Can I get my compute time back?

Who wouldn’t want to use all of their node hours on Levante in the most productive way? After all, this is how we present our project in the proposal. Everything will go according to plan. What could go wrong? In fact, a lot, so can I get the time back in that case? Here is an incomplete list of things we often hear.

  • I found a bug in my model and now I have to run all experiments again.

  • We couldn’t start production for some reason and now compute time expired. I’ll never be able to catch up!

  • The model performance is worse than we anticipated in the proposal, so we need more compute time to get through.

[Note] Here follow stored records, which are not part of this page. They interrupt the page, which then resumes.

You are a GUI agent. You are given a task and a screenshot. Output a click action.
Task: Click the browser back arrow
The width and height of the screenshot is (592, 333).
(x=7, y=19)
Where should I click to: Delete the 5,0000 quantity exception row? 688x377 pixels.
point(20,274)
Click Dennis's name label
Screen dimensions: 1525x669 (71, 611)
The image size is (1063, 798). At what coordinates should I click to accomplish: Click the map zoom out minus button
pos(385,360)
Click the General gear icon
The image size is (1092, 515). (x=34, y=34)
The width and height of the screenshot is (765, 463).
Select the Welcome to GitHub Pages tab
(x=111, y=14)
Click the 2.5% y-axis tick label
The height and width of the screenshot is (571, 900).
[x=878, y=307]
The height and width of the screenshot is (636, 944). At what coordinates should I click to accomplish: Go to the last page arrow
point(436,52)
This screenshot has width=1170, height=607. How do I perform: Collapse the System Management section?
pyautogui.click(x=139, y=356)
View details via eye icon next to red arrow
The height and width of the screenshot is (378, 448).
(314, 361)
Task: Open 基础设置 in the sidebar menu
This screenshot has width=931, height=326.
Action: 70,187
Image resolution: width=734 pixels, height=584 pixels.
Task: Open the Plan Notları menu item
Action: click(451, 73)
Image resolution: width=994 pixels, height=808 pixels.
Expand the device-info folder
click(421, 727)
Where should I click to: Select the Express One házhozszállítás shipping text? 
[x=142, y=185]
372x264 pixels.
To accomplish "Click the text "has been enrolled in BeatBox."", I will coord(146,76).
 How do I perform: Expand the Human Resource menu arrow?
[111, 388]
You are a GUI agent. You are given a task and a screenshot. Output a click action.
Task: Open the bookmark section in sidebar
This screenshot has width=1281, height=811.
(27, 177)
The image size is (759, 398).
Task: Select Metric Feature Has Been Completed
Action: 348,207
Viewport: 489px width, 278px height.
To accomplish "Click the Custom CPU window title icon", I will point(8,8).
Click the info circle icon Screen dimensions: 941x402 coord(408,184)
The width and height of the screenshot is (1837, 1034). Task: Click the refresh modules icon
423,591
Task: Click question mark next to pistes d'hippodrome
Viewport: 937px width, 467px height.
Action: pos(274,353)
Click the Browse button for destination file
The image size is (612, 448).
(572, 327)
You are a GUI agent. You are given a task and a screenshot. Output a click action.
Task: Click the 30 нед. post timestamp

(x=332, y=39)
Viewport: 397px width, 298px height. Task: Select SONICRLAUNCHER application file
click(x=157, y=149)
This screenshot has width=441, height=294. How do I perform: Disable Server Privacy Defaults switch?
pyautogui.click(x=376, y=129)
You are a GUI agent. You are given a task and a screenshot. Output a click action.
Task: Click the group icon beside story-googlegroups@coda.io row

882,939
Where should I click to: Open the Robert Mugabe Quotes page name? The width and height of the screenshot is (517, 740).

  • One of the nodes in my large job had a hardware failure. This isn’t my fault!

  • The system had a long downtime this quarter and now my time expires because I can’t get enough jobs through.

We understand your trouble and we would like to give you more time but we can’t, sorry. Unsatisfactory? Okay, here is the long answer.

Our HPC system can deliver a fixed amount of compute time each year. Here we consider the uptime our vendor assures us. Then we also take into account that the scheduler cannot always achieve 100% utilization due to our diverse mix of job sizes and run lengths. Many more things get factored in, including our experience on past systems. We then tell our scientific steering committee the total amount of node hours they can allocate to all proposals. In the end, each accepted project gets their share and nothing is left.

That is why we cannot give you any more compute time for this year. We have no secret stash of nodes we could fire up to create more node hours. It doesn’t matter whether it’s your fault or ours or simply hardware failing us - the time is gone.

So is it all bad and you have no chance to get any additional compute time? No, because there are other generous projects who can give you some of their share. You don’t even have to ask them (most would refuse anyway). But for whatever reason, many of them simply don’t use their time and when that happens, your job can sweep in to make use of those precious node hours.

This is what happens when a project’s time expires. In most cases the time wasn’t wasted, it was just some other project who got it.

Yes, that means you can spend more time than what was allocated to your project. Reviewers of your next proposal will see that you closed with a deficit but this is for once a good thing. It tells them that you are able to use your resources and more. It is much harder to convince them to allocate a big chunk of the machine to you when you didn’t use your time last year.

The bottom line is to always keep one or more jobs in the queue and at the end of the allocation period, you probably got your share and even more.